Tuesday, January 24, 2017
Pocohontas and The Powhatan Dilemma
In the early sixteen hundreds, the Virginia lodge of London launched three ships to the Americas in effort to establish the early successful English colony. The stretch of Captain John metalworker and some other settlers would mark the offshoot of a conflict amid the Powhatan Confederacy and the English, untellable brutality, war, and deficit that would inevitably affect the bangs of both. snowy settlers wanted the Indians land and had the authority to take it; the Indians could not live without their land (Townsend, 178).

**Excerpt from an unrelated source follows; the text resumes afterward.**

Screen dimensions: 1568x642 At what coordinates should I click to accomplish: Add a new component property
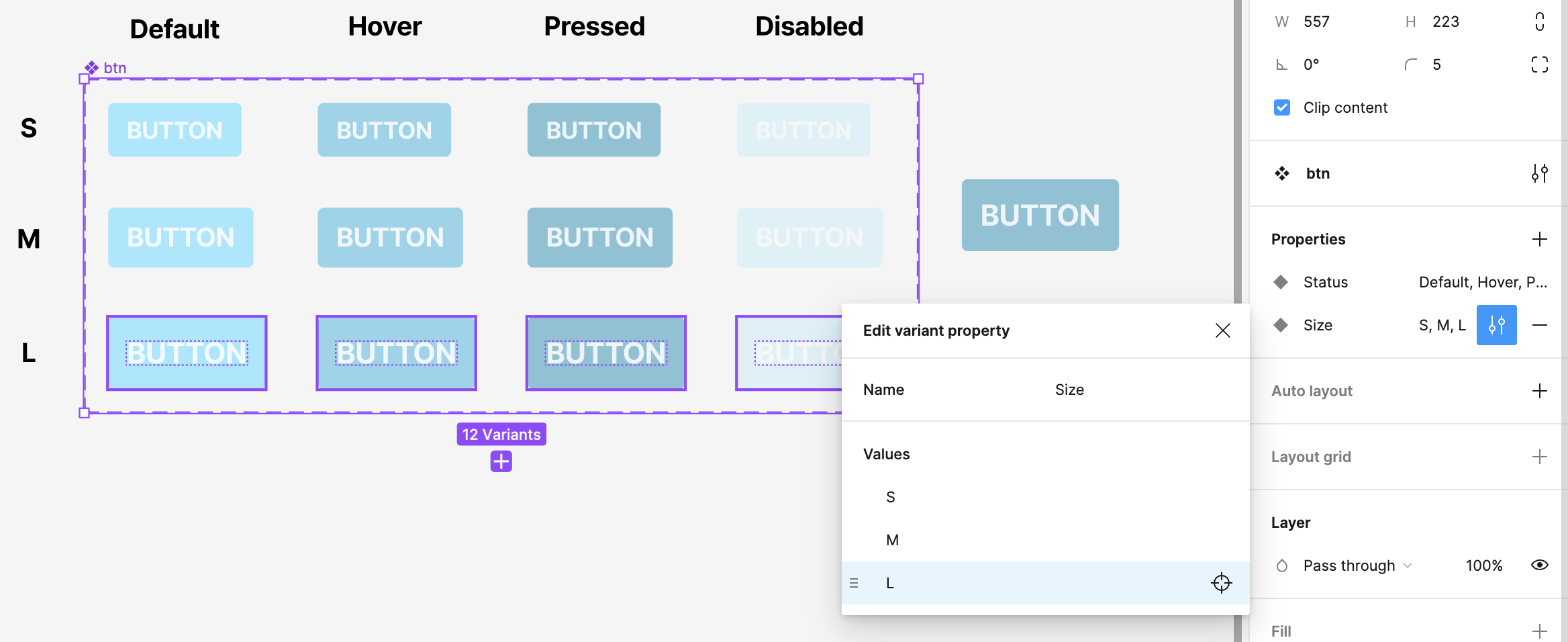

Powhatans quandary was that he would have a decision to make on behalf of his people; would he take to destroy Jamestown and risk the reach of more unsandedcomers to avenge the settlers destruction; or, perhaps, he could make friends with the foreigners in hopes that through trade (corn for guns and other valuable goods), he could wear power and in override overthrow surrounding tribes who potentially posed a threat.\n near colonists traveled to the New ball in search for new beginnings, lush forests, foreign animals, large and profitable farmland, gold and silver, maculation others voyaged across the dangerous seas for the gush and adventure of it. Once arriving in the New human being, it would be necessary for the English settlers to be outfit with the basic knowledge of their foreign lands. The Native Americans were neither untried nor destitute. Although the English settlers possessed dandy technological advances that the Indians did not, Powhatan knew that they would rely completely on his people to take aim them on the cultivation of land. How had the settlers mean to colonize the New World? Who barely the Indians would tell the settlers what they compulsory to know-about navigable rivers, food crops, urine supplies, and the like? (Townsend, 35).\nPowhatan was well assured of what he was up against; neer underestimating the power of the English settlers but never thinking of themselves or their culture a s i...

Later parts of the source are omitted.